WHAT YOU NEED TO DO: Copy out, unchanged, the entries below from the "The width and" line to the final line. Omit pictures.

Dataset records:
"""
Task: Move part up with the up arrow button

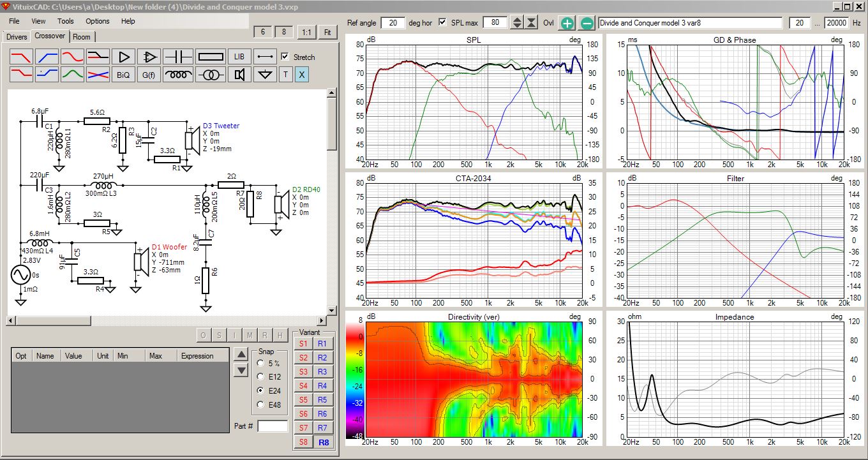Action: click(241, 355)
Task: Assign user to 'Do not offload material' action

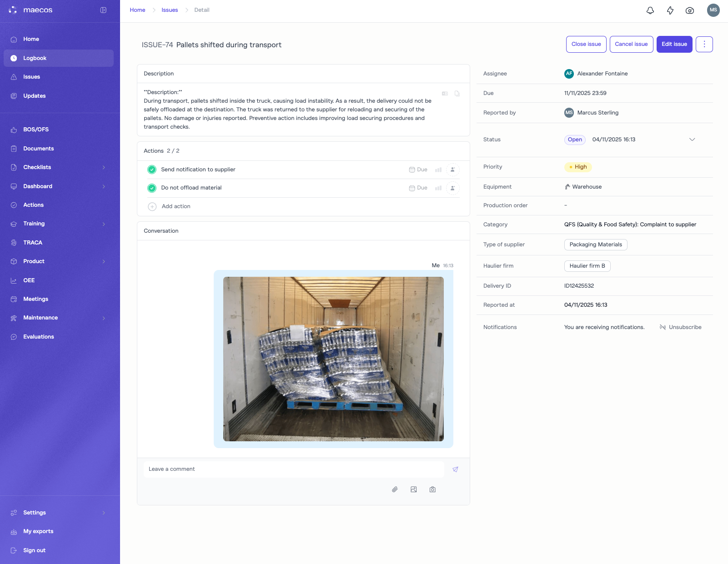Action: pyautogui.click(x=452, y=188)
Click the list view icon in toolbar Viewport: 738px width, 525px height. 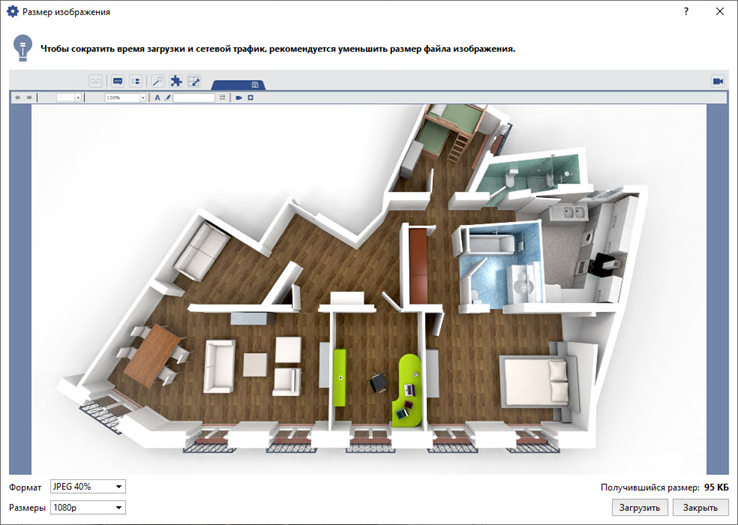(136, 81)
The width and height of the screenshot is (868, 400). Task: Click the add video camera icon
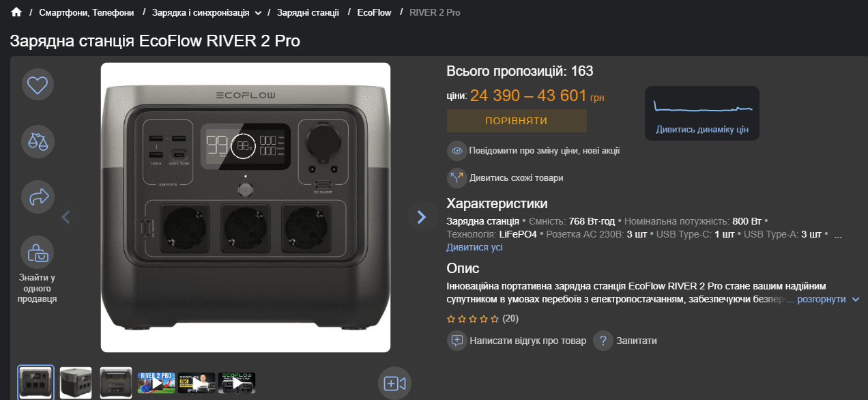[x=395, y=383]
"""
SOLUTION TO THE PROBLEM:
The width and height of the screenshot is (868, 400). Task: Click the add video camera icon
[x=395, y=383]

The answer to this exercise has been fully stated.